__Aim__: Retype the entire listing below line for line, keeping every character and space unchanged.

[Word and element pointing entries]
↓

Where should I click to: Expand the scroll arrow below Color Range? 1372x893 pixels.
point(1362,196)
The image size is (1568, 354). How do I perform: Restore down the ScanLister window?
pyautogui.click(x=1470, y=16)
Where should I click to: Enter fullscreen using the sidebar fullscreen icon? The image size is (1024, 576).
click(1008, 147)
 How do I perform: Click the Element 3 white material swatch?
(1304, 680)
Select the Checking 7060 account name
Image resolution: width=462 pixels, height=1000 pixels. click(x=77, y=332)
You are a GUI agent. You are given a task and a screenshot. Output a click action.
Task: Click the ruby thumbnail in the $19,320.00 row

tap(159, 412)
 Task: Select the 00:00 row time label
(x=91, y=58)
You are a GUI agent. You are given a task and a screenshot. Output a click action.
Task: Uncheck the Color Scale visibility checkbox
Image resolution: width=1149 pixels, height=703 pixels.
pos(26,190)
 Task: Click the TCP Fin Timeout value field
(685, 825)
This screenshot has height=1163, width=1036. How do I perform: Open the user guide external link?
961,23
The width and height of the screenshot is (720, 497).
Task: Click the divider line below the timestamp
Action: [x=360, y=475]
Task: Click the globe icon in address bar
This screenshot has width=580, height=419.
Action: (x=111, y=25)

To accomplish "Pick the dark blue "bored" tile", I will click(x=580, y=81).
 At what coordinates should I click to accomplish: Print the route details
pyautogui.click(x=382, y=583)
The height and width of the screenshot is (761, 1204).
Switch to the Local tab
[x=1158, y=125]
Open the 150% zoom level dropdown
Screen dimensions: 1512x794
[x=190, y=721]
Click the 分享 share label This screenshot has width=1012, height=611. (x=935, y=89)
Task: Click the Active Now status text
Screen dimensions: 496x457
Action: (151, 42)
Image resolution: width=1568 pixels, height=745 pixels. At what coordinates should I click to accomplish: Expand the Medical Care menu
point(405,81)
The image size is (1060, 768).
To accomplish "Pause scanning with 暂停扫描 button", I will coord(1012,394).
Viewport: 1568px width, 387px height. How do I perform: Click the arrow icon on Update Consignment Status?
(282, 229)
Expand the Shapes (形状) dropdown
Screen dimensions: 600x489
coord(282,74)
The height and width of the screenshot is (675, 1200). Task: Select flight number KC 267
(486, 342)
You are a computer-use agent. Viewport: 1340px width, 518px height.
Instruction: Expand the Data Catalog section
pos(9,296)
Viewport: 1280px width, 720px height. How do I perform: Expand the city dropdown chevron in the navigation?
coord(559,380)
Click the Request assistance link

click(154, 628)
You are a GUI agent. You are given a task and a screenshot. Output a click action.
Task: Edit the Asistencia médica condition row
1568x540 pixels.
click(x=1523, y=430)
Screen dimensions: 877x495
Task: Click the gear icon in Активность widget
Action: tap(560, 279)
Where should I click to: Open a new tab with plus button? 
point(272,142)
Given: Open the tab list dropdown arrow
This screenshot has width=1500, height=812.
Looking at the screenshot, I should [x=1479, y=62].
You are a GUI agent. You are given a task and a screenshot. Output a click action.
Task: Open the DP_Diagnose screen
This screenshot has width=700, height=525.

↑

__Solved exercise__:
Where should I click to: Expand the scroll arrow below Color Range? 1372x893 pixels.
point(1362,196)
The image size is (1568, 354). How do I perform: Restore down the ScanLister window?
pyautogui.click(x=1470, y=16)
Where should I click to: Enter fullscreen using the sidebar fullscreen icon? The image size is (1024, 576).
click(1008, 147)
 How do I perform: Click the Element 3 white material swatch?
(1304, 680)
Select the Checking 7060 account name
Image resolution: width=462 pixels, height=1000 pixels. click(x=77, y=332)
You are a GUI agent. You are given a task and a screenshot. Output a click action.
Task: Click the ruby thumbnail in the $19,320.00 row

tap(159, 412)
 Task: Select the 00:00 row time label
(x=91, y=58)
You are a GUI agent. You are given a task and a screenshot. Output a click action.
Task: Uncheck the Color Scale visibility checkbox
Image resolution: width=1149 pixels, height=703 pixels.
pos(26,190)
 Task: Click the TCP Fin Timeout value field
(685, 825)
This screenshot has height=1163, width=1036. How do I perform: Open the user guide external link?
961,23
The width and height of the screenshot is (720, 497).
Task: Click the divider line below the timestamp
Action: [x=360, y=475]
Task: Click the globe icon in address bar
This screenshot has width=580, height=419.
Action: (x=111, y=25)

To accomplish "Pick the dark blue "bored" tile", I will click(x=580, y=81).
 At what coordinates should I click to accomplish: Print the route details
pyautogui.click(x=382, y=583)
The height and width of the screenshot is (761, 1204).
Switch to the Local tab
[x=1158, y=125]
Open the 150% zoom level dropdown
Screen dimensions: 1512x794
[x=190, y=721]
Click the 分享 share label This screenshot has width=1012, height=611. (x=935, y=89)
Task: Click the Active Now status text
Screen dimensions: 496x457
Action: (151, 42)
Image resolution: width=1568 pixels, height=745 pixels. At what coordinates should I click to accomplish: Expand the Medical Care menu
point(405,81)
The image size is (1060, 768).
To accomplish "Pause scanning with 暂停扫描 button", I will coord(1012,394).
Viewport: 1568px width, 387px height. How do I perform: Click the arrow icon on Update Consignment Status?
(282, 229)
Expand the Shapes (形状) dropdown
Screen dimensions: 600x489
coord(282,74)
The height and width of the screenshot is (675, 1200). Task: Select flight number KC 267
(486, 342)
You are a computer-use agent. Viewport: 1340px width, 518px height.
Instruction: Expand the Data Catalog section
pos(9,296)
Viewport: 1280px width, 720px height. How do I perform: Expand the city dropdown chevron in the navigation?
coord(559,380)
Click the Request assistance link

click(154, 628)
You are a GUI agent. You are given a task and a screenshot. Output a click action.
Task: Edit the Asistencia médica condition row
1568x540 pixels.
click(x=1523, y=430)
Screen dimensions: 877x495
Task: Click the gear icon in Активность widget
Action: tap(560, 279)
Where should I click to: Open a new tab with plus button? 
point(272,142)
Given: Open the tab list dropdown arrow
This screenshot has width=1500, height=812.
Looking at the screenshot, I should [x=1479, y=62].
You are a GUI agent. You are given a task and a screenshot. Output a click action.
Task: Open the DP_Diagnose screen
This screenshot has width=700, height=525.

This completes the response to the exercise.